Parents going through a divorce in California must make a parenting plan, which serves as an agreement about custody and visitation. While courts can make child custody decisions, it is usually better when both parents come to an agreement on their own. The parenting plan is intended to give parents and children a schedule of what to expect to avoid conflict and provide stability.
A parenting plan includes a schedule that lists when a child or children will be with each parent and may also list commitments a child has and which parent is responsible for overseeing each commitment. The parenting plan also states how both parents will make major decisions concerning the welfare of a child.
Determining physical and legal custody is a big part of the parenting plan and may dictate how the rest of the plan is formed.

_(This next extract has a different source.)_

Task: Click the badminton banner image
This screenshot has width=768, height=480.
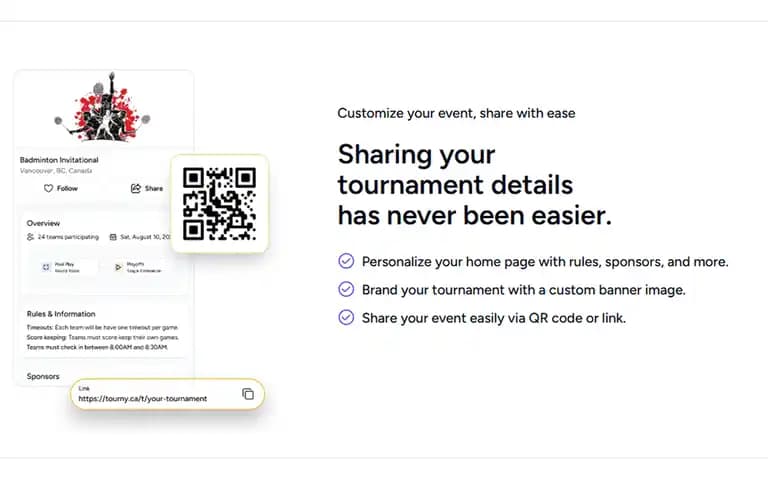Action: tap(103, 107)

Physical custody refers to who a child lives with, and legal custody involves the right to make major decisions for a child. Parents can share both legal and physical custody and can determine how often a child lives with each parent, how to handle holidays and can even split the responsibility for making major decisions. For example, a parent who is an educator may want to make decisions about schooling while one who is a doctor may feel most qualified to make health care decisions.
If it is possible, both parents should try to form a parenting plan together before using court intervention. This offers parents flexibility that a court ruling may not and gives both parents a choice when making child custody decisions. If disputes arise, negotiations or mediation may be helpful. These processes could help parents communicate better and resolve issues, and both are usually less costly and quicker than a court hearing.